Como o avanço da tecnologia é fascinante e encanta a todos, técnicos sem o
necessário embasamento científico, voltaram a insistir na imagem ultrassonográfica,
inclusive com novos parâmetros dopplerfluxométricos, medidas mais apuradas do
diâmetro e quantidade dos folículos, assim como a valorização do aumento da
densidade do estroma (como se não fosse óbvio. Se numa almofada de espuma,
colocarmos abaixo da capa, dezenas de bola de tênis e medirmos a densidade da espuma
e compararmos, o que poderíamos esperar?). Como as dúvidas persistiam, foi desovado
uma nova revisão, conhecida como o “Consenso de Rotterdam”, lá realizado em
dezembro de 2003 e publicado em janeiro de 2004 (Fertil. And steril. Vol 81, pag. 19).

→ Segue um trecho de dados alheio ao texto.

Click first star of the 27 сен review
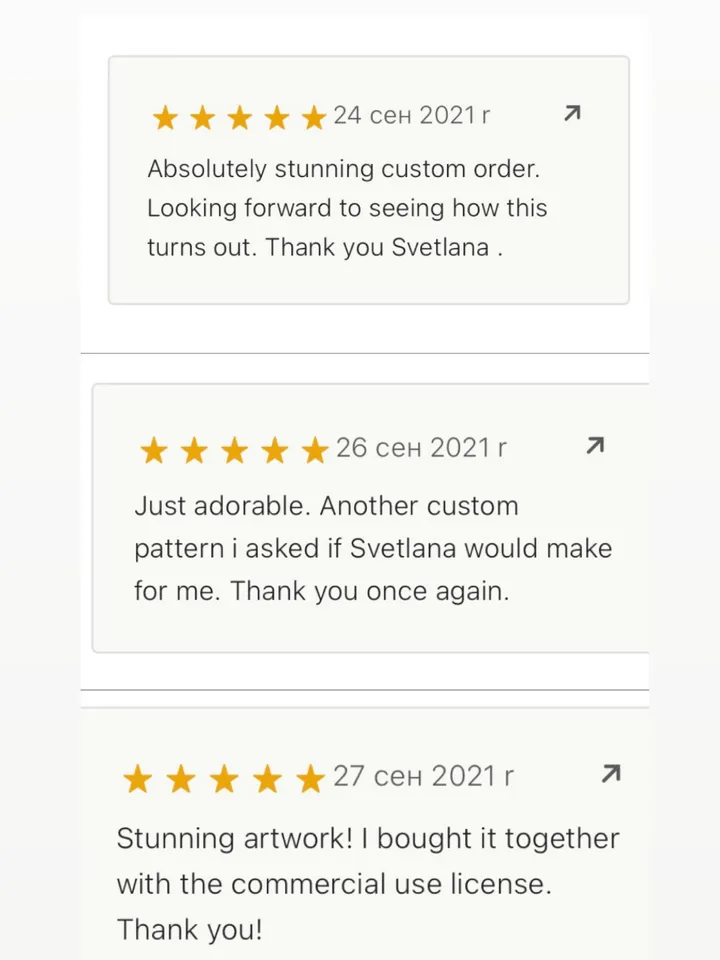Image resolution: width=720 pixels, height=960 pixels. pos(137,780)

Nele, repetem-se os 3 critérios de 1990 e acrescenta-se o achado de ovários policísticos.
“Os participantes do workshop sentem que o ovário policístico deve agora ser
considerado como um possível critério para a SOP”. Essa é de doer! Quer dizer que
antes havia “Síndrome dos Ovários Policísticos” sem ovários policísticos. Os autores
complementam com a seguinte observação (as interrogações são minhas): “Uma mulher
com ovários policísticos, na ausência de um distúrbio ovulatório -?- ou
hiperandrogenismo (ovário policístico assintomático) -?- não deve ser considerada
como tendo SOP até que se conheça mais em relação à apresentação clínica”.
Cuidado, agora existe o ovário policístico assintomático. Essa afirmação ilustra
muito bem a confusão que um método propedêutico (ultrassom), totalmente
desnecessário para o diagnóstico, gera na cabeça do clínico. Se conhecermos mais em
relação à apresentação clínica, o US será dispensável. Basta conhecer as noções básicas
da fisiologia e fisiopatologia do eixo C-H-H-O.

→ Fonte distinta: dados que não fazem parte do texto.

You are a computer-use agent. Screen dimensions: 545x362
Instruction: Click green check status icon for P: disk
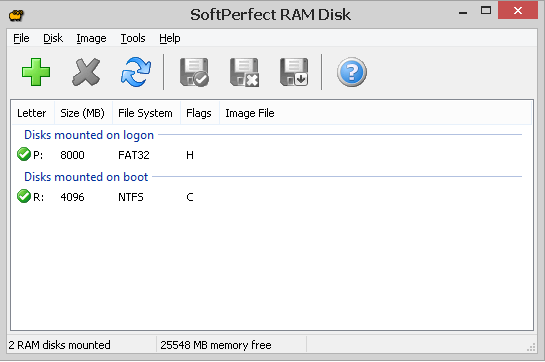[x=24, y=154]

Mas há, por outro lado, algumas recomendações interessantes que reproduzem o
que venho dizendo há anos: (1)- “Baseados nos dados citados, o consenso sente que a
medida dos níveis de LH sérico não deve ser considerado necessária para o diagnóstico
clínico da SOP”. (2)- “As limitações em definir excesso de androgênios são em parte
devidas à inacurácia e inabilidade dos métodos de laboratório. Dosar somente a
testosterona total pode não ser um marcador sensível do excesso de androgênios. Uma
pequena fração de pacientes com SOP pode ter elevações isoladas do DHEA-S. Alguns
acham que a medida da T total e do DHEA-S tem algum valor na detecção de um tumor
secretor de androgênios, contudo, dados mais recentes sugerem que o melhor preditor
dessas neoplasias é a apresentação clínica”. Como costumo dizer: “quando a mulher
estiver barbada, a coisa está cabeluda”.
Um aspecto prático muito importante refere-se à resistência insulínica:
“Atualmente há escassos dados para indicar que os marcadores da resistência insulínica
predizem uma resposta ao tratamento. Portanto, o papel desses marcadores no
diagnóstico da SOP, bem como na seleção de tratamentos específicos, é incerto. Testes
de sensibilidade à insulina são do maior interesse em pesquisas da fisiopatologia da
SOP. O critério para o diagnóstico da “síndrome metabólica” em mulheres com OP
inclui somente glicose de jejum e 2 horas após 75g de dextrosol, com valores de 110 –
126mg/dL e 140-199mg/dL, respectivamente”.
Como vimos, a síndrome que não existe permanece a procura de um critério
diagnóstico definitivo, o que certamente não virá, a menos que mudemos o nosso
enfoque. O importante não é diagnosticar a anovulação, o que é extremamente
fácil, muito menos os ovários policísticos, mas sim a causa da anovulação. A ênfase
que vem sendo dada à resistência insulínica, somente reforça esta conduta.